# Symbols and Conventions
*This page lists the symbols, notations and conventions used in this project*
***
Let's say there are $n$ training examples, and the predictors of each example is represented by a vector $x_i$ whose length is equal to the number of features in the training example, $d$. Each label is a scalar represented by $y_i$.

The matrix of the predictor variables is represented by $X$ whose shape is $n \times d$ in which each row is one training example. The labels are represented by a matrix of shape $n \times 1$ in which each row is a scalar and the label corresponding to the training example.

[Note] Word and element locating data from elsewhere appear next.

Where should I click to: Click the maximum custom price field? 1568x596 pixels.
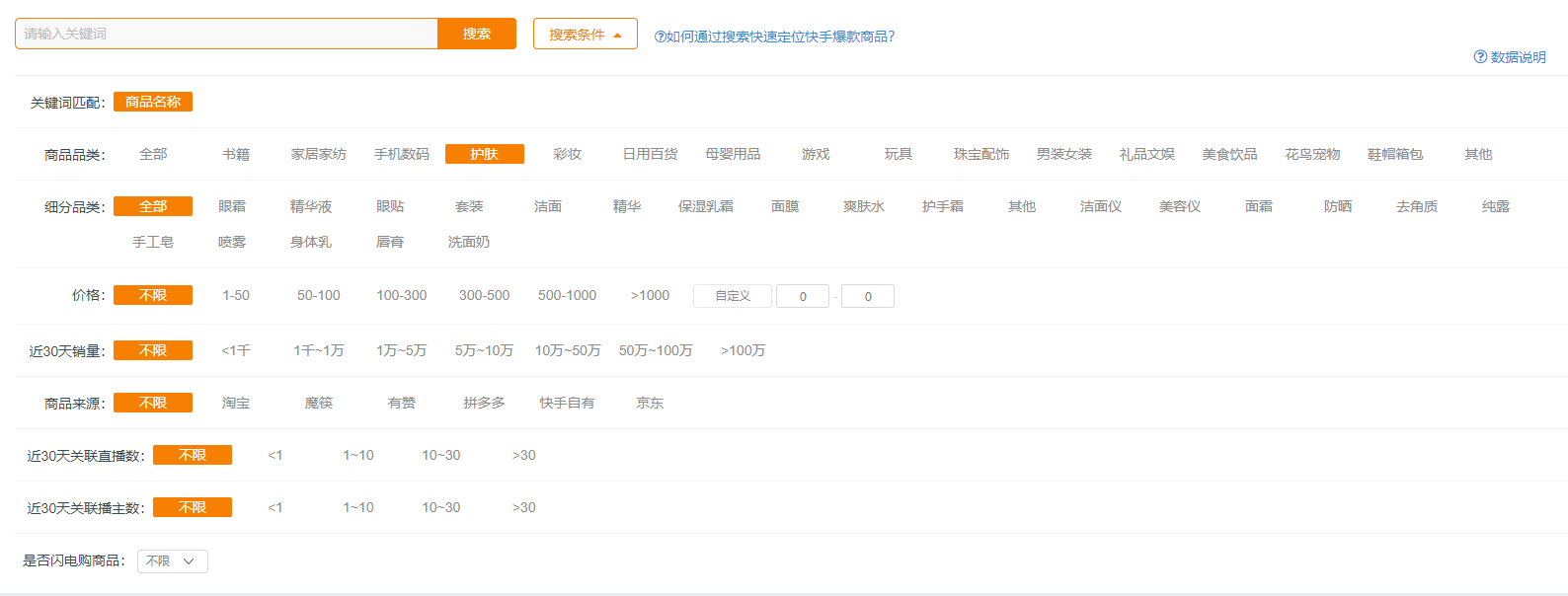[x=867, y=296]
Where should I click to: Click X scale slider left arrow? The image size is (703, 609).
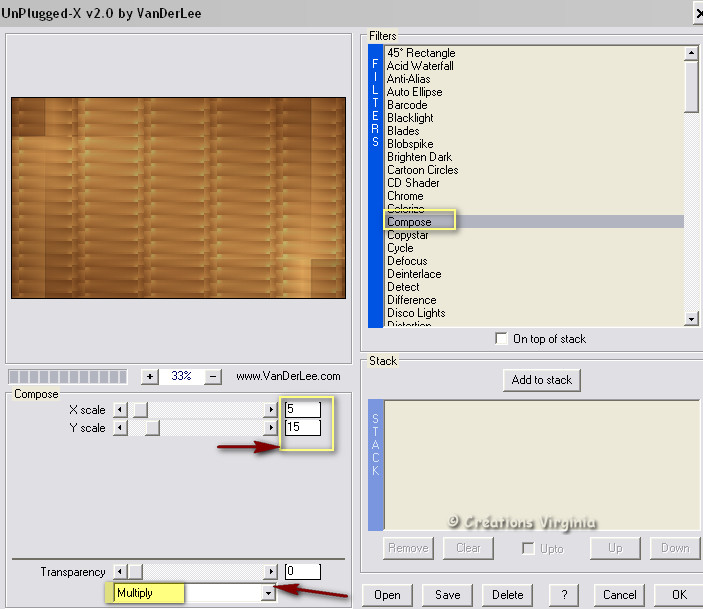point(120,409)
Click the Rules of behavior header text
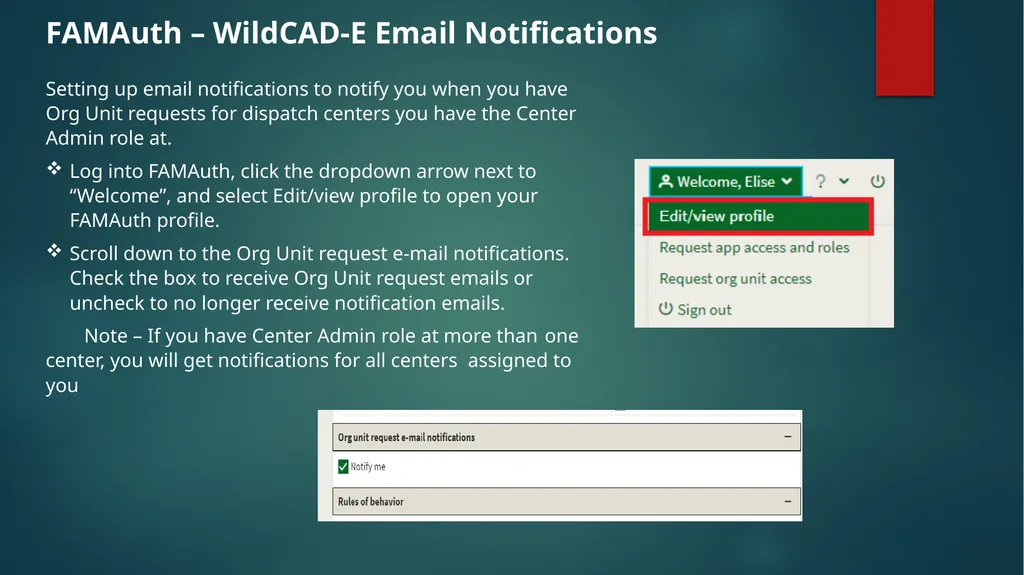The image size is (1024, 575). click(x=370, y=502)
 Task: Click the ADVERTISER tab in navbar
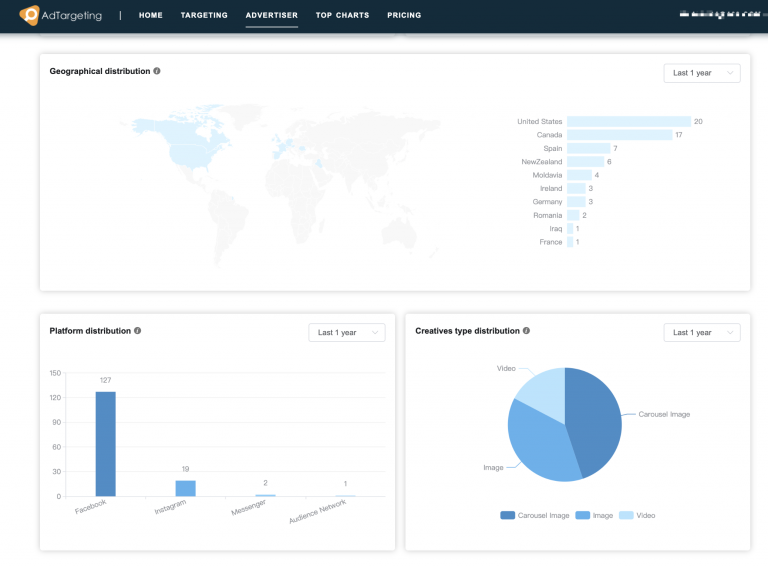272,15
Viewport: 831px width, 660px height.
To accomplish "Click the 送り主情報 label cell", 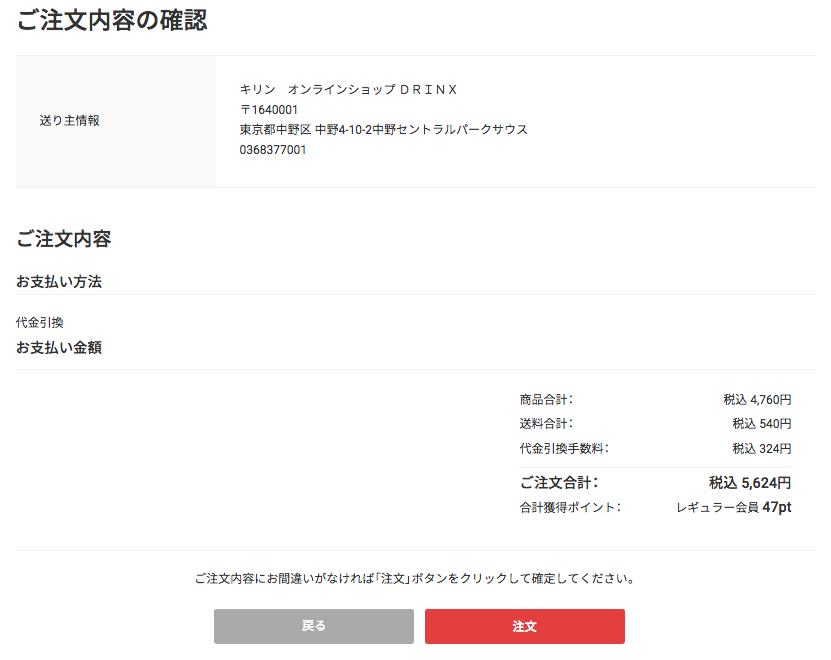I will tap(116, 121).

The weight of each feature in the prediction of the label is represented by $w_j$ where $j \in \{1,2,3,...,d\}$. The wight matrix is represented by $W$ of shape $d \times 1$.

$$X =  \left[ \begin{matrix} 
x_{11} & x_{12} & ... & x_{1j} & ... &x_{1d}  \\
x_{21} & x_{22} & ... & x_{2j} & ... &x_{2d}  \\
x_{31} & x_{32} & ... & x_{3j} & ... &x_{3d}  \\
& &....... \\
x_{i1} & x_{i2} & ... & x_{ij} & ... &x_{id}  \\
& &....... \\
x_{n1} & x_{12} & ... & x_{nj} & ... &x_{nd}  \\
\end{matrix} \right]$$

$$Y =  \left[ \begin{matrix} 
y_1 \\
y_2 \\
y_3 \\
. \\
y_i \\
. \\
y_n \\
\end{matrix} \right]$$

$$W =  \left[ \begin{matrix} 
w_1 \\
w_2 \\
w_3 \\
. \\
w_j \\
. \\
w_d \\
\end{matrix} \right]$$

$$i \in \{1,2,3,...,n\} \text{ and } j \in \{1,2,3,...,d\}$$

Regularization parameter is represented by $\lambda$

A generalized form of a linear model can be written as
$$g(Y) = XW$$

A generalized loss function can be written as 
$$\mathcal{L}(y_i, \hat{y_i}) = f(y_i, x_i W)$$

A generalized cost function with regularization penalty can be written as
$$F(W) = \sum_{i=i}^n\mathcal{L}(y_i, x_iW) + \lambda \Omega(W)$$


## Implementation Notes
In the python implementation using [numpy](https://www.numpy.org/), the shape of $X$ must be `(n, d)` and shape of $Y$ must be `(n, 1)`. If you pass $Y$ with a shape `(n,)`, it will automatically be converted to `(n, 1)` with a warning. The predictions, $\hat{Y}$ would be of shape `(n, 1)`. The weight vector $W$ would be of shape `(d, 1)`